SET OF TASKS -
[1] Summarize the melanopsin article in two sentences.
[2] In the melanopsin article, substitute "light-sensitive" for "photosensitive" and write out the text from "We know that" up to and including "circadian management system.".
[3] Decide whether each statement agrees with the melanopsin article. Answer yes or no, and quote the deciding words from the article.
(a) Melanopsin was identified more than twenty years ago.
(b) Two arrestins worked together to maintain continued melanopsin activity when light was present.
(c) The study was published in the journal Cell Reports.

EXCERPTED PASSAGE -

---

A remarkable study from researchers at the Salk Institute has uncovered a profound new insight into how our circadian rhythms are regulated through light-sensing mechanisms within our eyes. The research could lead to new ways to combat insomnia and help reset the internal clocks of people with disrupted circadian rhythms.

We know that our circadian rhythms are fundamentally driven by exposure to light, and we also know that artificial blue light can disrupt those natural 24-hour rhythms. But how do our bodies actively sense light and adapt their circadian rhythm accordingly? Well, it comes down to a small volume of retinal cells in the back of our eyes and a recently discovered light-sensitive retinal protein called melanopsin.

Melanopsin was only identified less than two decades ago and its discovery helped define a new class of retinal cells. Alongside the rods and cones in our eyes we have a small amount of innately photosensitive cells. These cells are designed to not help us see, but rather sense light as part of our circadian management system.

When these specific retinal cells sense light, they produce melanopsin, which directly tells certain parts of our brain to stay awake and alert. As well as suppressing melatonin, melanopsin has been found to help regulate and set our body's circadian rhythm.

"Compared to other light-sensing cells in the eye, melanopsin cells respond as long as the light lasts, or even a few seconds longer," says Ludovic Mure, first author of the paper. "That's critical, because our circadian clocks are designed to respond only to prolonged illumination."

The new study set out to uncover exactly what molecular mechanism occurs when melanopsin cells are triggered by light. Generally, proteins called arrestins act to block the activity of certain receptors, however, this research unexpectedly revealed that the continual melanopsin activity in the eye was actually maintained by the interaction between two particular arrestins.

Animal studies revealed that two arrestins (beta arrestin 1 and beta arrestin 2) worked together to maintain continued melanopsin activity in the presence of light stimulation. When one of those arrestins was blocked, melanopsin regeneration was disrupted suggesting this mechanism helps manage the continual signal to the brain that there is light and we should stay alert.

"Our study suggests the two arrestins accomplish regeneration of melanopsin in a peculiar way," says Satchidananda Panda, senior author on the study. "One arrestin does its conventional job of arresting the response, and the other helps the melanopsin protein reload its retinal light-sensing co-factor. When these two steps are done in quick succession, the cell appears to respond continuously to light."

The hypothesis following on from this research is that by understanding how light sensed by the eye can help set our circadian rhythm, we can hopefully produce treatments for a huge variety of disorders. If light from our digital screens is artificially overstimulating melanopsin and disrupting our circadian rhythm, maybe this mechanism can be interrupted using drugs. Or maybe some people suffering from insomnia could have their circadian clocks chemically reset by triggering this mechanism. Panda and the research team at Salk will be turning their focus towards these questions for the next stages of their work.

The new study was published in the journal Cell Reports.

---

EXTRACTED ENTRIES -
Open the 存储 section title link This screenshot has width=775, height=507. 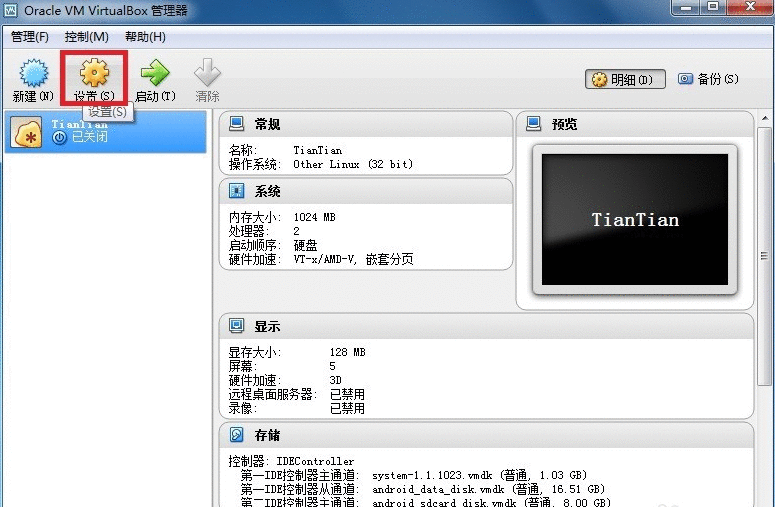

---

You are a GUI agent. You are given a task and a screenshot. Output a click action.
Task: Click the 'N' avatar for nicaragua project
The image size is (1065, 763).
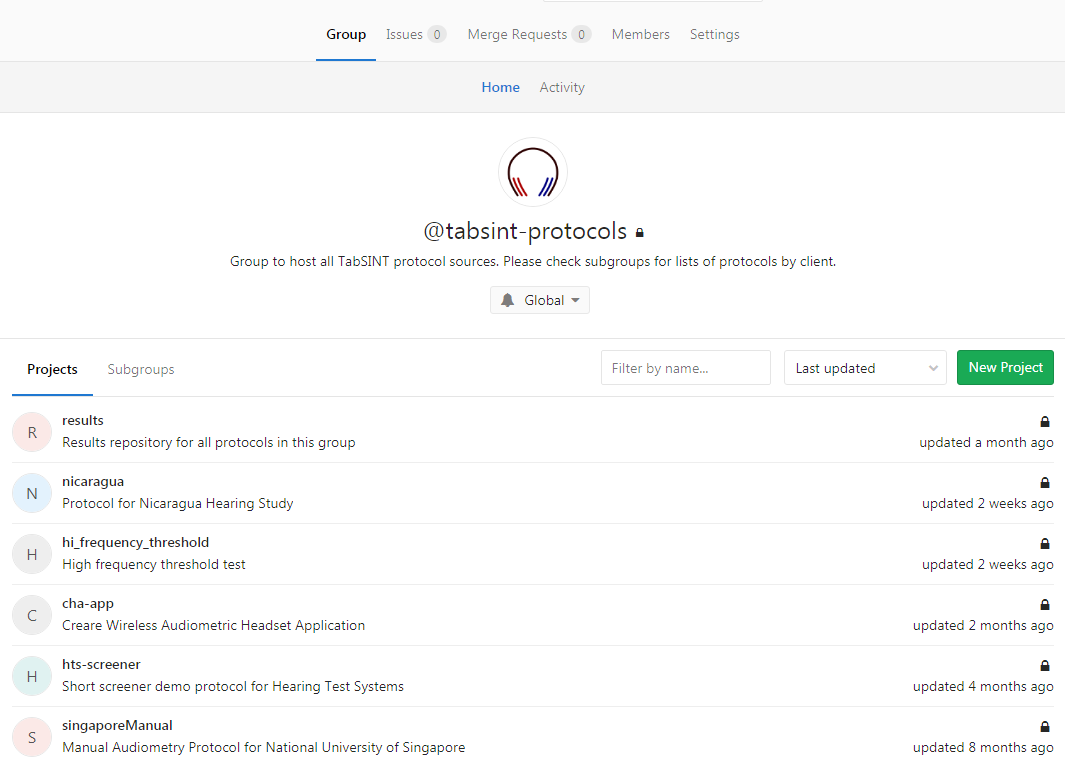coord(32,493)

---

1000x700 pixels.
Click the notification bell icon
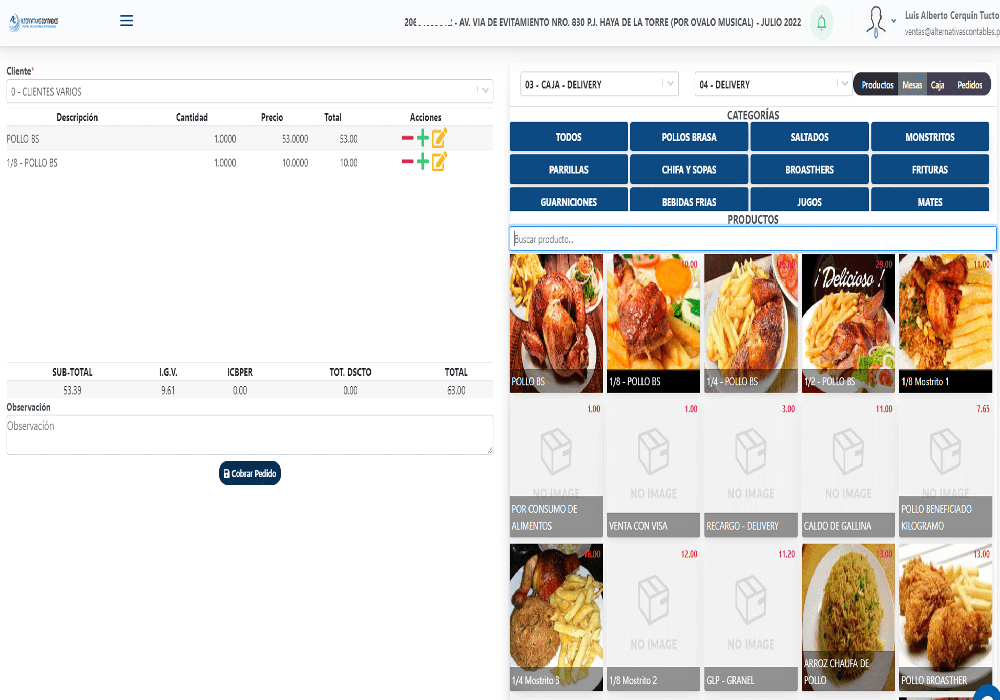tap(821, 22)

---

RESULTS BY TASK -
[1] Researchers at the Salk Institute found that two arrestins, beta arrestin 1 and beta arrestin 2, work together to keep melanopsin active in light-sensing retinal cells for as long as light lasts, signaling the brain to stay awake and helping set the circadian rhythm. The team hopes this mechanism could lead to treatments, such as drugs that block screen-light overstimulation or ways to chemically reset circadian clocks in people with insomnia.

[2]
We know that our circadian rhythms are fundamentally driven by exposure to light, and we also know that artificial blue light can disrupt those natural 24-hour rhythms. But how do our bodies actively sense light and adapt their circadian rhythm accordingly? Well, it comes down to a small volume of retinal cells in the back of our eyes and a recently discovered light-sensitive retinal protein called melanopsin.

Melanopsin was only identified less than two decades ago and its discovery helped define a new class of retinal cells. Alongside the rods and cones in our eyes we have a small amount of innately light-sensitive cells. These cells are designed to not help us see, but rather sense light as part of our circadian management system.

[3]
(a) No: "Melanopsin was only identified less than two decades ago"
(b) Yes: "two arrestins (beta arrestin 1 and beta arrestin 2) worked together to maintain continued melanopsin activity in the presence of light stimulation"
(c) Yes: "The new study was published in the journal Cell Reports."